#### Passage provided

State and local officials have championed the technology as a high-tech solution to chronic bacterial issues. However, as the pilot concluded, and next steps are announced, a significant disparity has emerged between the success described in press releases and a failure to adhere to the protocols promised to state and federal regulators.
A Failure to Follow Accepted Means for Process Validation
The integrity of a scientific pilot relies on process validation. In a May 2025 Kleinfelder memo and subsequent correspondence with MassDEP and the EPA, the town, via Kleinfelder Consulting, committed to specific validation steps. These included the maintenance of a calibration log to be completed before every use and weekly lab validation of bacteria test results for the first month of operation.
Despite these explicit commitments to regulatory agencies, there is no evidence that these requirements were performed. If performed, they were not documented or present in the public record. This is a fundamental failure to follow the validated process required by the EPA and MassDEP to ensure data accuracy. Without these logs and samples, the “success” of the pilot cannot be scientifically verified.

########
#### Data for analysis

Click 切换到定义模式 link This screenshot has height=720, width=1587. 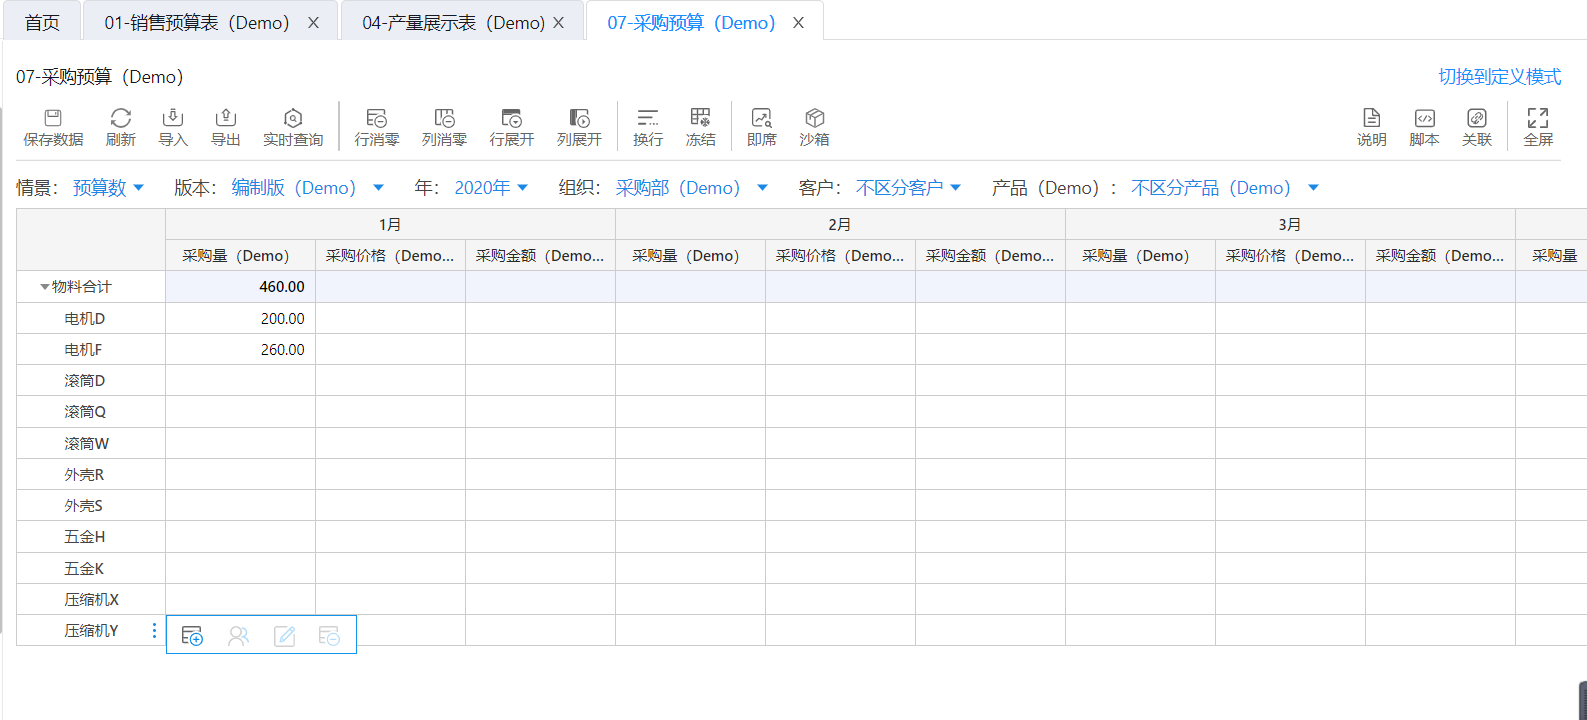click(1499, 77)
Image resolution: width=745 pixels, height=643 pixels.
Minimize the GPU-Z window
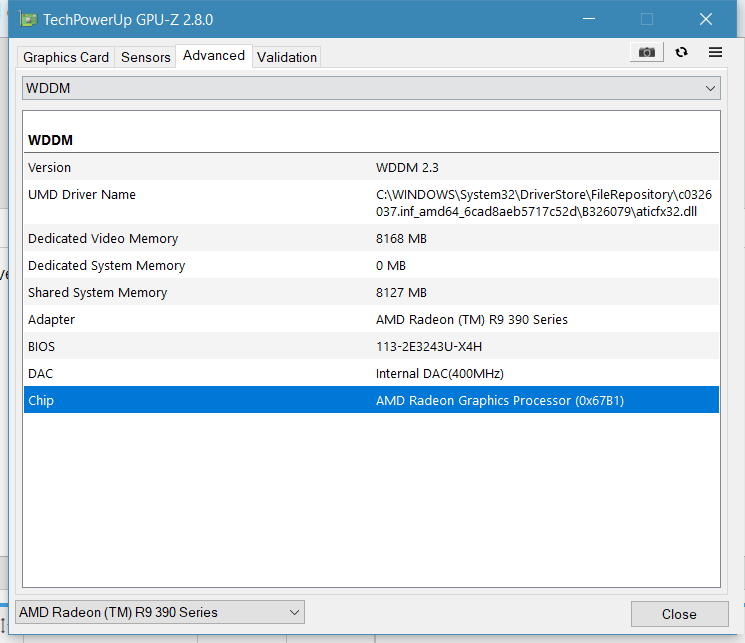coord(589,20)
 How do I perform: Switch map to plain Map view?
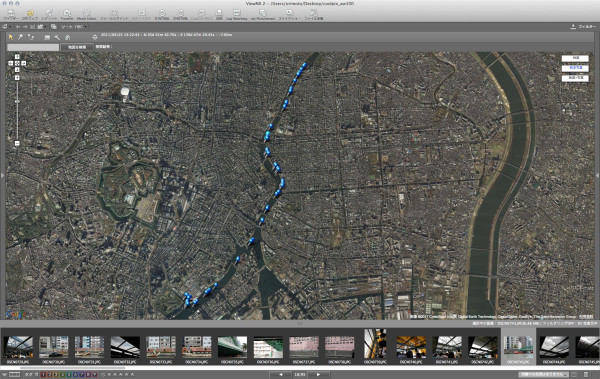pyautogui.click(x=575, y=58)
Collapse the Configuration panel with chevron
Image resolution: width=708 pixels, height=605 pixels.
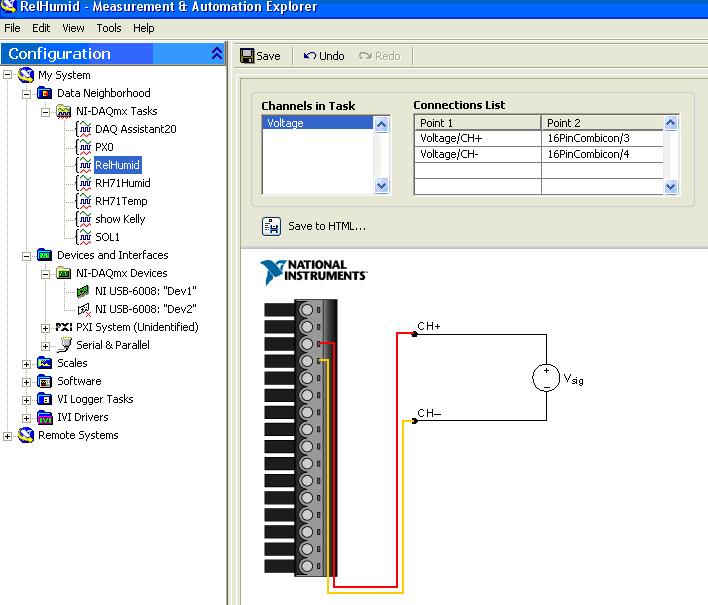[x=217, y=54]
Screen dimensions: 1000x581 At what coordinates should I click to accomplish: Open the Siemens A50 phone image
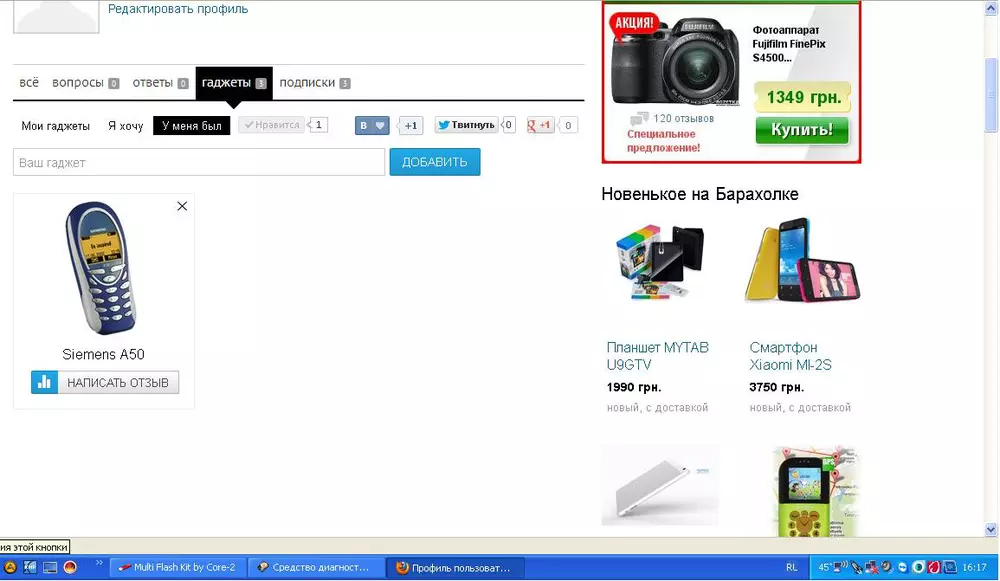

########

Your tasks »
a. Rewrite the paragraph of the pilot passage that begins "The integrity of a scientific pilot" as a short bulleted list, keeping its main facts.
b. According to the pilot passage, in what month and year was the Kleinfelder memo that set out the validation commitments written?
c. List every organization that the pilot passage names.

Replies »
a.
- A scientific pilot's integrity depends on process validation.
- In a May 2025 Kleinfelder memo and later correspondence with MassDEP and the EPA, the town, through Kleinfelder Consulting, committed to specific validation steps.
- These steps were keeping a calibration log, completed before every use.
- They also included weekly lab validation of bacteria test results during the first month of operation.

b. May 2025.

c.
- Kleinfelder Consulting
- MassDEP
- EPA